**TASK PROMPT**
Leaving out every picture, please repeat exactly the line that contains "Image resolution: width=743" and each line after it through the final line below.
*** EXTRACTED ENTRIES ***
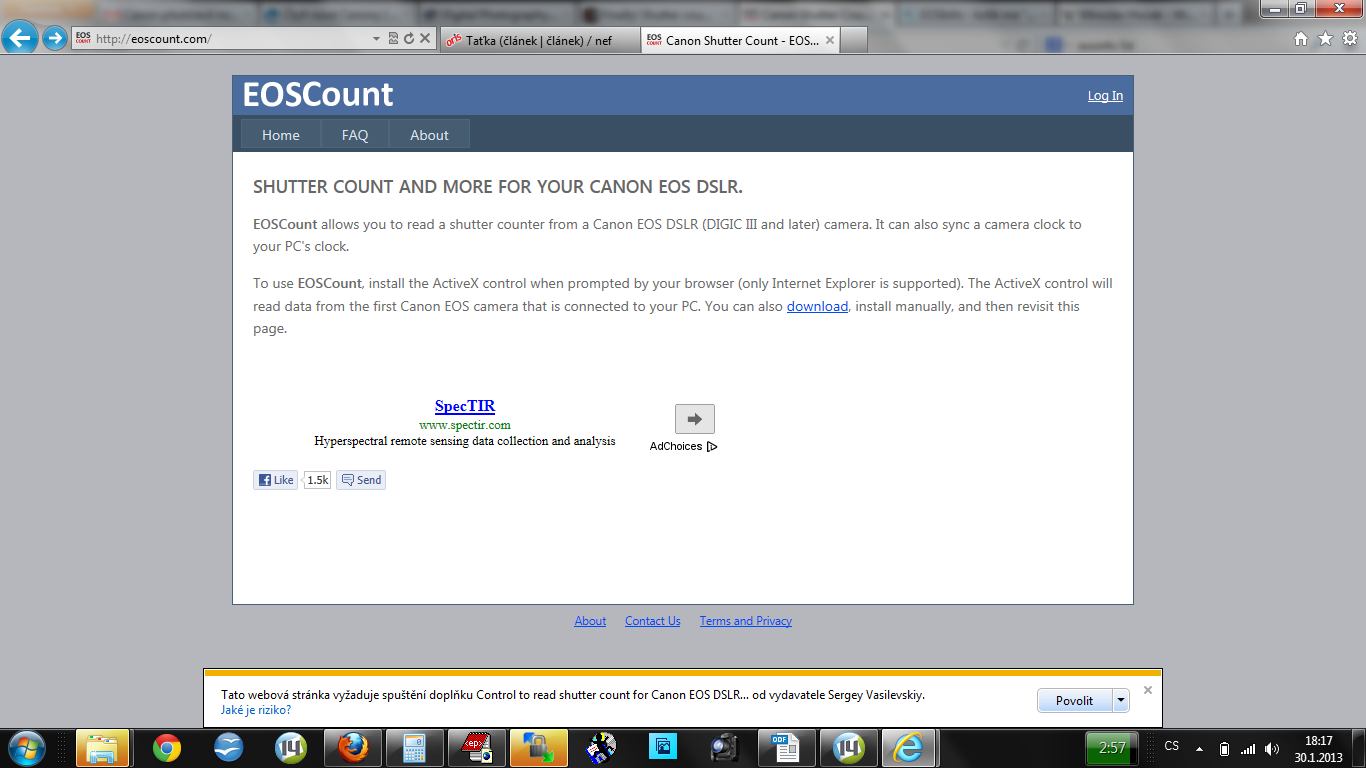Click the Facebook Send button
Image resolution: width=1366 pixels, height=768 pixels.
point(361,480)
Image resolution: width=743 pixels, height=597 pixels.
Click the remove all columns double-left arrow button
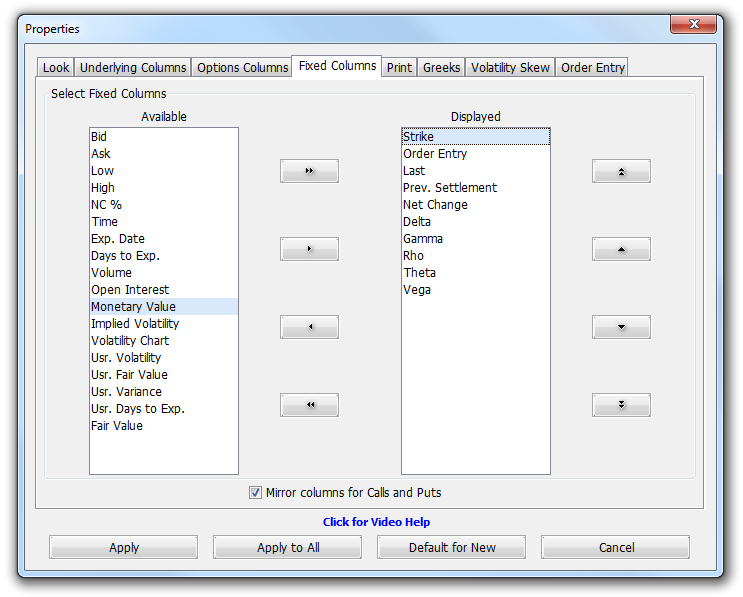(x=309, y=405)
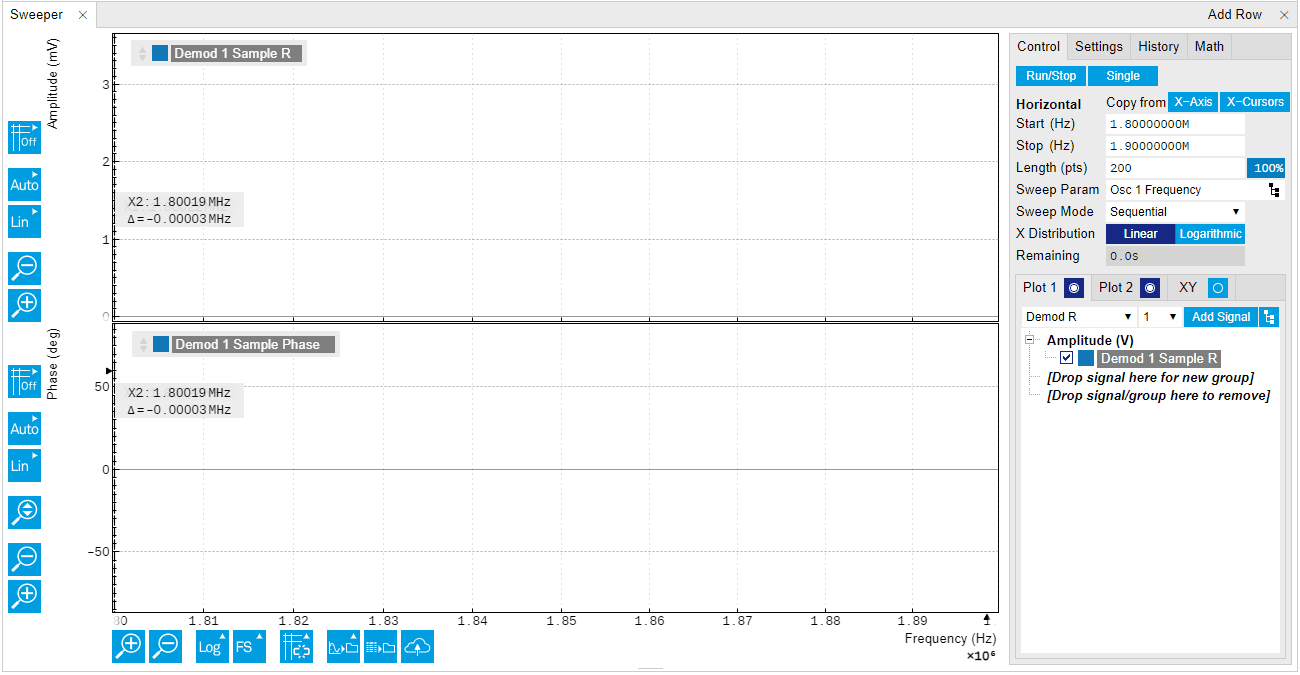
***
**TASK RESULT**
Image resolution: width=743 pixels, height=597 pixels.
Click the remove all columns double-left arrow button
(x=309, y=405)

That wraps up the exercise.